3
votes

My understanding is that Amazon ASK still does not provide:

  • The raw user input
  • An option for a fallback intent
  • An API to dynamically add possible options from which Alexa can be better informed to select an intent.

Is this right or am I missing out on knowing about some critical capabilities?

Actions on Google w/ Dialogflow provides:

These tools provide devs with the ability to check to see if the identified intent is correct and if not fix it.

I know there have been a lot of questions asked previously, just a few here:

How to add slot values dynamically to alexa skill

Can Alexa skill handler receive full user input?

Amazon Alexa dynamic variables for intent

I have far more users on my Alexa skill than my AoG app simply because of Amazon's dominance to date in the market - but their experience falls short of a Google Assistant user experience because of these limitations. I've been waiting for almost a year for new Alexa capabilities here, thinking that after Amazon's guidance to not use AMAZON.LITERAL there would be improvements coming to custom slots. To date it still looks like this old blog post is still the only guidance given. With Google, I dynamically pull in utterance options from a db that are custom for a given user following account linking. By having the user's raw input, I can correct the choice of intent if necessary.

If you've wanted these capabilities but have had to move forward without them, what tricks do you have to get accurate intent handling with Amazon when you don't know what the user will say?

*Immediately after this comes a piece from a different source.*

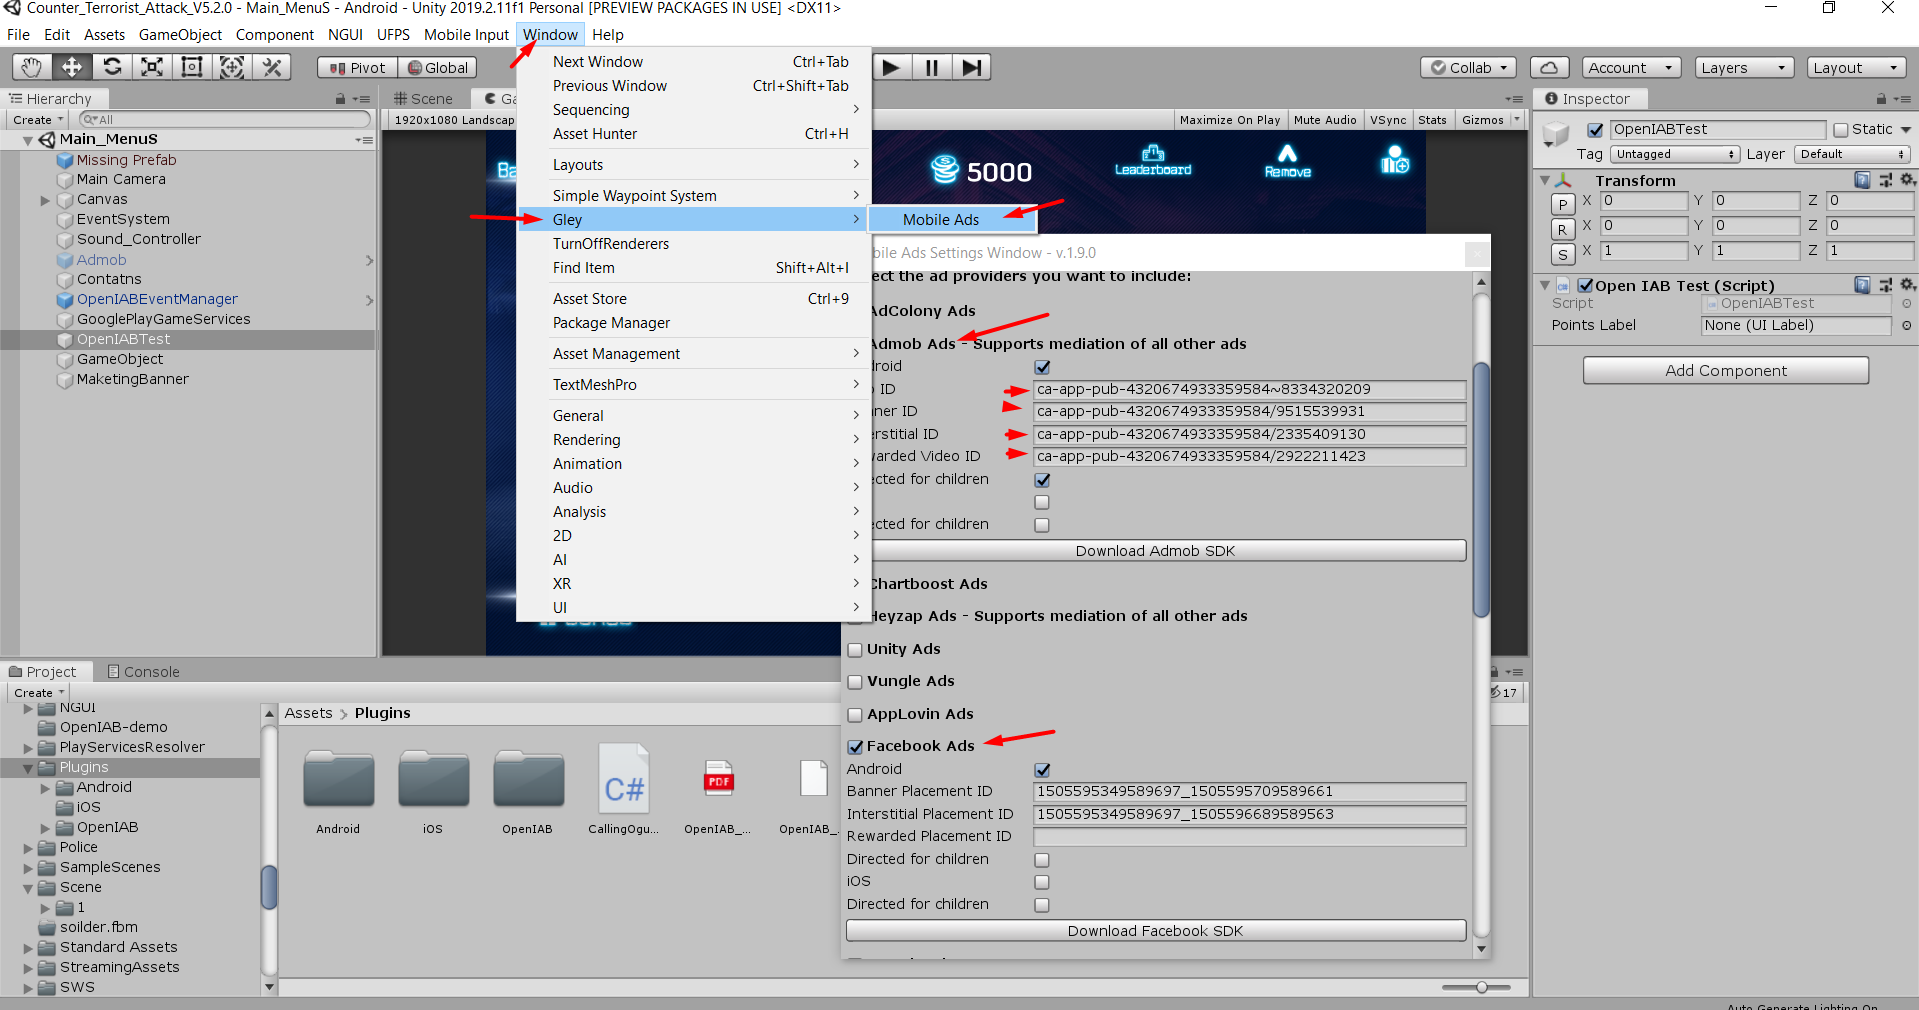Select the Rect Transform tool
Screen dimensions: 1919x1010
click(x=192, y=67)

EDIT 11/21/17: In September Amazon announced the Alexa Skill Management API (SMAPI) which does provide the 3rd bullet above.

2

2 Answers

1
votes

Actually this should be better a comment but i write to less at stackoverflow to be able to comment. I am with you on all. But Amazons Alexa has also a very big advance.

The intent Schema is seeming to directly influence the Voice to Text recognition. Btw. can someone confirm if this is correct?

At Google Home it seems not to be the case. So matching of unusual names is even more complicated than at alexa. And it sometimes just recognize absolute bullshit.

Not sure which I prefer currently.

My feeling is for small apps is Alexa much better, because it better match the Intent phrases when it has lesser choices. But for large Intent schemas, it get really trouble and in my tests some of the intents were not matched at all correct.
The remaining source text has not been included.